I mean, you're asking for a fundamentally different directing for the language with different tradeoffs? Why are you commenting on an article about Rust? Not everyone wants the same tradeoffs that you do.
I experienced the same kind of fatigue when I read "there are three directions of development which I find particularly interesting: [three things I never heard about nor particularly want to get familiar with]" in the article.
And later, when I read "Because though we’re not doing too bad, we’re no Ada/SPARK yet" I couldn't help thinking that there must be a reason why those languages never became mainstream, and if Rust gets more of these exciting esoteric features, it's probably headed the same way...
I really think that golang makes it easy to read code, rust makes it easy to write code. If Golang had sum types it would be a much nicer language to write complex applications with
I find Go code mind numbing to read. There's just _so much of it_ that the parts of the code that should jump out at me for requiring greater attention get lost in the noise. Interfaces also make reading Go more difficult than it could be without LSP - there's no `impl Xyz for` to grep for.

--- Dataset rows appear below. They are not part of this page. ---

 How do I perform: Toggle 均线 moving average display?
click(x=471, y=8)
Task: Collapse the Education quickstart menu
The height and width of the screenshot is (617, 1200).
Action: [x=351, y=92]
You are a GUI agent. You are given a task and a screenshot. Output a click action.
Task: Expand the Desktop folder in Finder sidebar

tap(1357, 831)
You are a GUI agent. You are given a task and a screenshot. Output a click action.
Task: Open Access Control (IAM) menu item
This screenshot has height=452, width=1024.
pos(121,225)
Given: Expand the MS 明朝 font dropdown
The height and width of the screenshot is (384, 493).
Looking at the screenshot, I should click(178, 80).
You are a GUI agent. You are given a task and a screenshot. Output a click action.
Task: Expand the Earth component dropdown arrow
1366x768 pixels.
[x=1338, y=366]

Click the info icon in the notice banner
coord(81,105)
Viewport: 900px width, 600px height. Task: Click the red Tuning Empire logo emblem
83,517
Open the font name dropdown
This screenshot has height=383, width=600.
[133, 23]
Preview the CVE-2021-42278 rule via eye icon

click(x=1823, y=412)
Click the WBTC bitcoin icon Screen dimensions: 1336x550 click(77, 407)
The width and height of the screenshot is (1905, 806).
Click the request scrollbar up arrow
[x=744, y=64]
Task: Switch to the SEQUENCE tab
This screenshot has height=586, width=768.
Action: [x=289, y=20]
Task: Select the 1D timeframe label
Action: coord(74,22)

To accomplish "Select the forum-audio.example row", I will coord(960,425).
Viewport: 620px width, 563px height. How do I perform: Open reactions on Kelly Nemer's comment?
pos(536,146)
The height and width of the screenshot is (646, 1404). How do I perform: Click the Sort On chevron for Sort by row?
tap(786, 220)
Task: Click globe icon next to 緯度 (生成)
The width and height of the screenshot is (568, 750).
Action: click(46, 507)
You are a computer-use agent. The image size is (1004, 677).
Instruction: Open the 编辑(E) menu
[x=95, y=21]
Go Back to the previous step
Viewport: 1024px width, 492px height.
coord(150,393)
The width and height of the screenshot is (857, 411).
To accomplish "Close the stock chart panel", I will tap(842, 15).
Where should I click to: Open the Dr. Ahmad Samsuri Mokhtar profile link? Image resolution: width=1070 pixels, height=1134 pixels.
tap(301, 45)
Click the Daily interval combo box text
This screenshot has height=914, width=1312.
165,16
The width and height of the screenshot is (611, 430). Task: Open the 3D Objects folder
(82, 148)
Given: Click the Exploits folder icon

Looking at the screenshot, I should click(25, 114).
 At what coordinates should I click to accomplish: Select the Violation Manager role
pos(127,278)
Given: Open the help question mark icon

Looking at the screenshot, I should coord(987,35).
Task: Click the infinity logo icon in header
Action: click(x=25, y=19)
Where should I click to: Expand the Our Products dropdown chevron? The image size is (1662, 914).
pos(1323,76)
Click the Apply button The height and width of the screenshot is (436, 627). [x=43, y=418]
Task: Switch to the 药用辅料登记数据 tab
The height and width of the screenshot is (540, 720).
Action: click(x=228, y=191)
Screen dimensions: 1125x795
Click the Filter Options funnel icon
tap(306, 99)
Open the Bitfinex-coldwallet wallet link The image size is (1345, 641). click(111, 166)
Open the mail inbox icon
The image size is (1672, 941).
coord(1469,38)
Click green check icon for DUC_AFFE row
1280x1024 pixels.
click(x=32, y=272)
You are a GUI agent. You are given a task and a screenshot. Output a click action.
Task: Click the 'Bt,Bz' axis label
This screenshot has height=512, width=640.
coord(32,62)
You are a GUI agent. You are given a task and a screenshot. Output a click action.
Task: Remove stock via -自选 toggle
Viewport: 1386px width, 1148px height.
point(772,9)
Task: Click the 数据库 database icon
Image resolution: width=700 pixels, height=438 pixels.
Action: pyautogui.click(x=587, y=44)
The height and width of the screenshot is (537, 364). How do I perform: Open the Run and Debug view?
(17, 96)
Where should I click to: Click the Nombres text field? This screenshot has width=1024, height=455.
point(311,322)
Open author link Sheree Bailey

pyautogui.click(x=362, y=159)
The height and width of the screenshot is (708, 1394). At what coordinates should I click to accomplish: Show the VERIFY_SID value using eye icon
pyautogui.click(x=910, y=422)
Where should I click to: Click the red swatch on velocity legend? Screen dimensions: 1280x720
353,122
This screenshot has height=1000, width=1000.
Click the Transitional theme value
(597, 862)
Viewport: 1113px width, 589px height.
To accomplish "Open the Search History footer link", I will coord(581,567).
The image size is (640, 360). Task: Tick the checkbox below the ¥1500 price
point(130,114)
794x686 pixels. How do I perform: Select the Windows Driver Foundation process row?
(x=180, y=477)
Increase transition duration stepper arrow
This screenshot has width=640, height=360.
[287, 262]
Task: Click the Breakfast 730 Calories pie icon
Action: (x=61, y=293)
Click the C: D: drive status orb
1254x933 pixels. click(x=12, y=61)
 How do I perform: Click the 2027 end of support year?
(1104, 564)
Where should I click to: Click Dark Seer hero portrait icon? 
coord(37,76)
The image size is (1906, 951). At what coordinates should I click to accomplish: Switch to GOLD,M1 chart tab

Go does have sum types — but the syntax is awkward and a bit transparent, so many don't recognize it as being there, and those that do don't love using it.
> I got tired of nil checks in Go and became a squeaky wheel in incident retros, where I finally got the chance to rewrite parts of our system in Rust during a refactor.
At a new job, I am writing my first microservice in golang. Used to be a Rust/C++ (kernel) and Python/PHP/JS dev (fullstack). Rust is allowed by team is heavily invested in go already.. I don't think I'll be able to convince them to learn rust! Lol
I think the misunderstanding here is that the article was not intended to users but to other language designers.
As a user, using a feature such as pattern types will be natural if you know the rest of the language.
Do you have a function that accepts an enum `MyEnum` but has an `unreachable!()` for some variant that you know is impossible to have at that point?
Then you can accept a `MyEnum is MyEnum::Variant | MyEnum::OtherVariant` instead of `MyEnum` to tell which are the accepted variants, and the pattern match will not require that `unreachable!()` anymore.
The fact someone does not know this is called "refinement types" does not limit their ability to use the feature effectively.
> the article was not intended to users but to other language designers.
That might be true, but it shows the direction that Rust is talking: put in the kitchen sink, just like C++ and Scala did. And _that_ is very much important for users.
Nothing can really save you from architecture astronauts, except possibly Go, but I hear there are people templating Go with preprocessors, so who knows. This is a human problem. On the other hand I hear you. The moment Rust gets proper async traits an entire world of hexagonal pain will open up for the victims of the astronauts. So it will get even worse, basically. I think if we could solve the problem of bored smart people sabotaging projects it'd be amazing.
It's hard to see features through the programming language theory jargon, but solid theoretical foundations have worked well for Rust so far.
Jargon terms like "sum types" or "affine types" may seem complicated, but when you see it's actually "enums with data fields", it makes so much sense, and prevents plenty of state-related bugs.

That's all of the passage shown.